The connection among the Swiss cantons scarcely amounts to a confederacy; though it is sometimes cited as an instance of the stability of such institutions.
They have no common treasury; no common troops even in war; no common coin; no common judicatory; nor any other common mark of sovereignty.
They are kept together by the peculiarity of their topographical position; by their individual weakness and insignificancy; by the fear of powerful neighbors, to one of which they were formerly subject; by the few sources of contention among a people of such simple and homogeneous manners; by their joint interest in their dependent possessions; by the mutual aid they stand in need of, for suppressing insurrections and rebellions, an aid expressly stipulated and often required and afforded; and by the necessity of some regular and permanent provision for accommodating disputes among the cantons. The provision is, that the parties at variance shall each choose four judges out of the neutral cantons, who, in case of disagreement, choose an umpire. This tribunal, under an oath of impartiality, pronounces definitive sentence, which all the cantons are bound to enforce. The competency of this regulation may be estimated by a clause in their treaty of 1683, with Victor Amadeus of Savoy; in which he obliges himself to interpose as mediator in disputes between the cantons, and to employ force, if necessary, against the contumacious party.

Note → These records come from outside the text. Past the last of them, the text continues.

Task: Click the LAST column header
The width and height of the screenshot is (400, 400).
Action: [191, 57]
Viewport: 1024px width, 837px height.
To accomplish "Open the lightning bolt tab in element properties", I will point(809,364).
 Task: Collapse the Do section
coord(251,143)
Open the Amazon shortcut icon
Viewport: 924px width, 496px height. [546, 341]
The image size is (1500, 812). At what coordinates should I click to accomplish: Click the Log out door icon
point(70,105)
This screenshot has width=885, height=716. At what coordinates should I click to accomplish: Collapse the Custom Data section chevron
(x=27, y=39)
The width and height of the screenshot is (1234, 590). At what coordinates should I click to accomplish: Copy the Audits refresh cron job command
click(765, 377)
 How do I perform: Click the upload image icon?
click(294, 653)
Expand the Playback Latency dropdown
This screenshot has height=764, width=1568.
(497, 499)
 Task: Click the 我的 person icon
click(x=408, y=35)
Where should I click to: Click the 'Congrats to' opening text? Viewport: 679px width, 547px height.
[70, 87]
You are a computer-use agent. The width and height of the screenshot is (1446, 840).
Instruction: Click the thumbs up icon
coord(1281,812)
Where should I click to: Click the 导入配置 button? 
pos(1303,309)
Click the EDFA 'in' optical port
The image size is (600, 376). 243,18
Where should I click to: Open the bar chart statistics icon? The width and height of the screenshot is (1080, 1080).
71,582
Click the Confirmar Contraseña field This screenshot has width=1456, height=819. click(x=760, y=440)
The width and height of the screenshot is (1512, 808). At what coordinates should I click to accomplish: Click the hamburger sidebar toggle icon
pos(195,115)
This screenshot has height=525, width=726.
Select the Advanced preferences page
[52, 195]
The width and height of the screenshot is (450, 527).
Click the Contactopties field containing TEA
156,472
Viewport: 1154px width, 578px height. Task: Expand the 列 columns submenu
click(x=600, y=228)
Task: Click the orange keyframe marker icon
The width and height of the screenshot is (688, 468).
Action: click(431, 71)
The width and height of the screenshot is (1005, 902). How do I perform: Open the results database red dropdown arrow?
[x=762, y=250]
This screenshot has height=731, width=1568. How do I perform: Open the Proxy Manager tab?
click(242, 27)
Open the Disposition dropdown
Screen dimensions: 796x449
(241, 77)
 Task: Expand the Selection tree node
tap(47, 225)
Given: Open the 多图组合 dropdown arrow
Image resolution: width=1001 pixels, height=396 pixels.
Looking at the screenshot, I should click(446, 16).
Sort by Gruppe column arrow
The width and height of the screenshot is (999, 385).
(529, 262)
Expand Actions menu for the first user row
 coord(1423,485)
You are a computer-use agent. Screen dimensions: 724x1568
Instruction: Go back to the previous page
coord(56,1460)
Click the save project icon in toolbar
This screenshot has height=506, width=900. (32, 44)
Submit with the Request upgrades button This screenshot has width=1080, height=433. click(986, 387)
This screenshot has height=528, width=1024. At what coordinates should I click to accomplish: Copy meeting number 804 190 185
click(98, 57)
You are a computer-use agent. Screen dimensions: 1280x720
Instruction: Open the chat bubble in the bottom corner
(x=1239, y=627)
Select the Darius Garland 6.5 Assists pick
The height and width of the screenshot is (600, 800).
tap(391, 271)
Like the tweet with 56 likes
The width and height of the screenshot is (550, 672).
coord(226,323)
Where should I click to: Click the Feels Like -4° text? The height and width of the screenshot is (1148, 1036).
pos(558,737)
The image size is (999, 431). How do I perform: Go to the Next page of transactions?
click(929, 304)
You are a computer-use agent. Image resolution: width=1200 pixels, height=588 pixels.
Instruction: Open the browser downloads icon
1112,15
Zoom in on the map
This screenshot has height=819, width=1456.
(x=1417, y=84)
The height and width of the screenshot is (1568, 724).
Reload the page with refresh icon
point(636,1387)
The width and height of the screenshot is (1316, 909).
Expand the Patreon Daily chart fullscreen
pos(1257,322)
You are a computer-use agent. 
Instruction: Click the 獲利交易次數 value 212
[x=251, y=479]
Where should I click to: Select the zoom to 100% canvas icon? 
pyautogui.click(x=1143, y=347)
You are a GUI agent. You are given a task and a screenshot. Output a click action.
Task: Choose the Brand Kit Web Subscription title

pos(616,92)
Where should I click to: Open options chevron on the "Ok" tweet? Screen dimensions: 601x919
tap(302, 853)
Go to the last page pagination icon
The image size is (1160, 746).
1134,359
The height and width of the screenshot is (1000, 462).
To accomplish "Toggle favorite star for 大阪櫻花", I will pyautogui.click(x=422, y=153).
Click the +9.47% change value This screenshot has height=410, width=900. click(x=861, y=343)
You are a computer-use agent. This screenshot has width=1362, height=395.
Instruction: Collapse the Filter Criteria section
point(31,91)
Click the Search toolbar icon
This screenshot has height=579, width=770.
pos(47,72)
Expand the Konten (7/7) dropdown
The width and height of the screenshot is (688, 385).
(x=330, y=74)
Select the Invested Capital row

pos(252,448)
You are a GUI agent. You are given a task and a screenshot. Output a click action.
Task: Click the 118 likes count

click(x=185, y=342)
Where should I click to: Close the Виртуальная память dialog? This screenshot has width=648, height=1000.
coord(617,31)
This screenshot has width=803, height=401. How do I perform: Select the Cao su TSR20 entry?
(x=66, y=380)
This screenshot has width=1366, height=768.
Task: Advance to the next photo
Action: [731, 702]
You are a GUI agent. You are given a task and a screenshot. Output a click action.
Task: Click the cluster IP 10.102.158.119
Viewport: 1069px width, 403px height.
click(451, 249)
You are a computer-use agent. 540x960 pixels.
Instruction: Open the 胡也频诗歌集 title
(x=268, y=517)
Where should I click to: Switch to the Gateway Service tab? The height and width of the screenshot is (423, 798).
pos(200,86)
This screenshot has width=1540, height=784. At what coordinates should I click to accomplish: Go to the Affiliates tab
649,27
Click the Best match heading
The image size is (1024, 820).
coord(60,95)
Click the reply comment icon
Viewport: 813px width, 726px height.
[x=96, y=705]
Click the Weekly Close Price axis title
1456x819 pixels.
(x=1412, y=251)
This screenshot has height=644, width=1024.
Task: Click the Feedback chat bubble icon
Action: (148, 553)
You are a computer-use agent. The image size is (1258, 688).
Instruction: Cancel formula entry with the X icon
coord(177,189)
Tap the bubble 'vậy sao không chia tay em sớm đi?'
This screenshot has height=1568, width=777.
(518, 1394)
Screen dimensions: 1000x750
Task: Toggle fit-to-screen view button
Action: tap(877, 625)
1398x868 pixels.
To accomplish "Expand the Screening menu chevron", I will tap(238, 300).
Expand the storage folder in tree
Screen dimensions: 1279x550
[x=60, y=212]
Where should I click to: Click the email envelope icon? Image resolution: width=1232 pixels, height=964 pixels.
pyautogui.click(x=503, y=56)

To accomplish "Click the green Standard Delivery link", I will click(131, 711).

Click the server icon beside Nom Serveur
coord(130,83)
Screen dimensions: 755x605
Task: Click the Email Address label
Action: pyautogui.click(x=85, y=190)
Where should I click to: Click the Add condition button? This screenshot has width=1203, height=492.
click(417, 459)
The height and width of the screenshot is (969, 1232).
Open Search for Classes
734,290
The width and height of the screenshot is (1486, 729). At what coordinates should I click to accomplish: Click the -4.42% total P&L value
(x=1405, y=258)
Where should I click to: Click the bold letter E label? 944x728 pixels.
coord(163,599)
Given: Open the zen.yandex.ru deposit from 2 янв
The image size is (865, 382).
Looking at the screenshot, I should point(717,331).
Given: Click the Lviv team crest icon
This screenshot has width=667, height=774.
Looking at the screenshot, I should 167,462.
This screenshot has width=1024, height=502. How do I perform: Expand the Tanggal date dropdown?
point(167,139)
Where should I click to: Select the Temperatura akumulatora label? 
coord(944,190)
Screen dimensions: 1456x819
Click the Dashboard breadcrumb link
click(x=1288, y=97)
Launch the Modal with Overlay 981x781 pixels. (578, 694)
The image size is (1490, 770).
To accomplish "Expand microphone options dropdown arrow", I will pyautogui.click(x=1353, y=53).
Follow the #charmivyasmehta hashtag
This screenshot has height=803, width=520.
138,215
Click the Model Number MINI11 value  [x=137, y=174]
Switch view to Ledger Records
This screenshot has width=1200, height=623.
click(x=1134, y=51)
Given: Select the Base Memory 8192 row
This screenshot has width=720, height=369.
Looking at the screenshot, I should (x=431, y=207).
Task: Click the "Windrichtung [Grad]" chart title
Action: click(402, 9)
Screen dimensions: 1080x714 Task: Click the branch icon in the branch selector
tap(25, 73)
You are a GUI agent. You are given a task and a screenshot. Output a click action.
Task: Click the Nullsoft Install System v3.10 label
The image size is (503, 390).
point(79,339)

So far as the peculiarity of their case will admit of comparison with that of the United States, it serves to confirm the principle intended to be established. Whatever efficacy the union may have had in ordinary cases, it appears that the moment a cause of difference sprang up, capable of trying its strength, it failed. The controversies on the subject of religion, which in three instances have kindled violent and bloody contests, may be said, in fact, to have severed the league. The Protestant and Catholic cantons have since had their separate diets, where all the most important concerns are adjusted, and which have left the general diet little other business than to take care of the common bailages.
That separation had another consequence, which merits attention. It produced opposite alliances with foreign powers: of Berne, at the head of the Protestant association, with the United Provinces; and of Luzerne, at the head of the Catholic association, with France.